A Nigerian security source separately told AFP Tuesday that the four had been freed in a military operation.
"The consulate general in Lagos cooperated with the relevant embassies and local Chinese enterprises and overseas Chinese groups to carry out rescue efforts, and the hostages were released safely," according to a statement posted on the consulate's website.
Consul-general Chu Maoming visited the freed sailors before they went home, said the statement, dated Sunday.
The four had been seized by pirates in Libreville harbour on December 22. A Gabonese captain was also killed.
The statement did not give details of their release, but a source in the Nigerian security services said Tuesday they had been rescued by a "combined team of (the Nigerian) Joint Task Force".
The forces took part in a mission, codenamed Operation Delta Safe, it said.
The rescue unfolded in seas off the estuary of the Escravos River in Warri South West, a district in Nigeria's Delta State, the source said.
Pirate attacks are unusual in Libreville port, but are notoriously frequent in the surrounding Gulf of Guinea.
A vast expanse which stretches some 5,700 kilometres (3,500 miles) from Senegal to Angola, the Gulf of Guinea has eclipsed the notorious waters off Somalia to become the world's epicentre for pirate attacks, lootings and kidnappings for ransom.
Much of the problem originates in the Niger Delta, a base for pirates who use high-powered speedboats to raid passing ships and kidnap crews.
The number of sailors abducted in the Gulf of Guinea rose by 50 percent last year, the International Maritime Bureau (IMB) reported on Tuesday.
The tally jumped from 78 in 2018 to 121 last year, amounting to over 90 percent of kidnappings reported at sea worldwide, it said in its annual piracy report.
In November, two Filipinos, a Greek and a Georgian, crew members on an oil tanker, were abducted off of the Togolese capital Lome and nine Filipino seamen were snatched off of Cotonou, the economic capital of Benin.
On January 8, the Nigerian navy said three foreign sailors -- two Russians and an Indian -- who had been kidnapped the previous week were saved by a navy team in the coastal state of Ondo.
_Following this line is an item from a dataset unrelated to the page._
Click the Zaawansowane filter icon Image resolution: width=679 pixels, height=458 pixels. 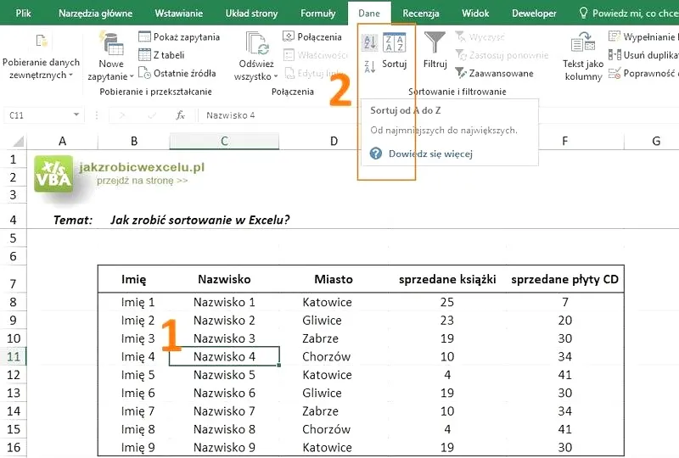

Criminal gangs in the past used to steal cargoes of oil, but have switched tactics to kidnapping sailors for ransom as crude prices have fallen.
The attacks have seriously disrupted international shipping routes and had huge economic costs.
In 2017 alone, the cost to West Africa was estimated at over $818 million (735 million euros), including naval activities and contracting security services, according to a report from Oceans Beyond Piracy, a programme that studied maritime attacks.